What’s considered voter intimidation in Florida?

8 On Your Side

TAMPA, Fla. (WFLA) — Video of armed security guards outside a St. Petersburg polling place spurred fears of voter intimidation on Wednesday. But Pinellas County Sheriff Bob Gualtieri said the two weren’t breaking the law and their presence alone is not considered threatening.

So what is considered voter intimidation in Florida?

“There’s really no reason to have guns at a polling place,” Hillsborough County voter Richard Minardi said.

After guns and guards scared some voters on Wednesday, Sheriff Gualtieri decided to place deputies at each polling site.

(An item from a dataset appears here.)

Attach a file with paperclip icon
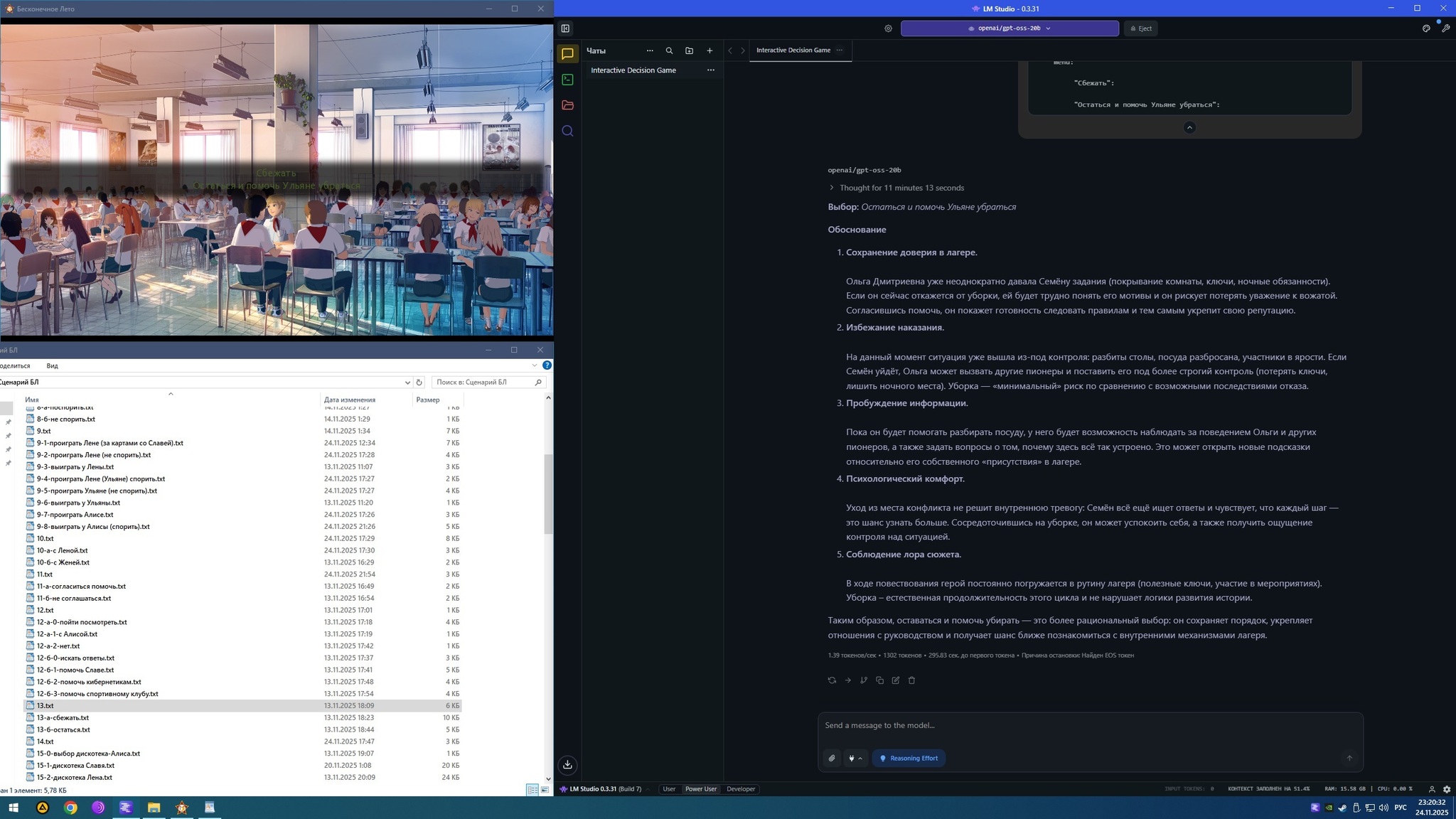The image size is (1456, 819). point(832,759)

But now with the election just 11 days away, the Florida ACLU warns this reaction could compound voter intimidation – instead of combating it.

“Would you like to see deputies at polling sites?” investigative reporter Mahsa Saeidi asked.

“No, not really,” Minardi told us.

8 On Your Side spoke with voters about election security outside Jan Kaminis Platt Regional Library on Friday.

“Voter intimidation, I think, would be more of a direct thing for an individual,” voter Anthony Fuentes said. “If they’re passively standing by, I don’t see any reason to be intimidated by it.”

So what is considered voter intimidation here?

Attorney David Singer has been studying Florida’s election laws for 18 years.

“Really what we’re talking about is anything that gets in the way between that voter and that voter casting a ballot,” Singer said.

Florida’s Voter Protection Act states, in part, that “a person may not…use force, violence, or intimidation” to compel or prevent someone from registering or voting, for example.

“Is staring at someone voter intimidation?” we asked him.

“It’s in the eye of the beholder, it depends what that person is wearing,” said Singer. “Are they brandishing a weapon? Have they made threatening comments before?”

While Florida bans groups from soliciting voters within 150 feet of the entrance of the polling site, Singer says, licensed security guards could be near polling sites legally.

Distance is not the deciding factor.

“That 150 feet doesn’t matter, if you’re intimidating someone or you’re trying to suppress someone’s vote, there’s no distance requirement for that,” Singer said.

He encourages voters to report threatening behavior to officials on-scene, whether it’s the elections supervisor, a poll watcher, or police.

We’re told voter intimidation is usually broken up at the scene.

But if you are convicted, it is a felony.

Police and prosecutors are serious about making sure everyone can cast their ballot — safely.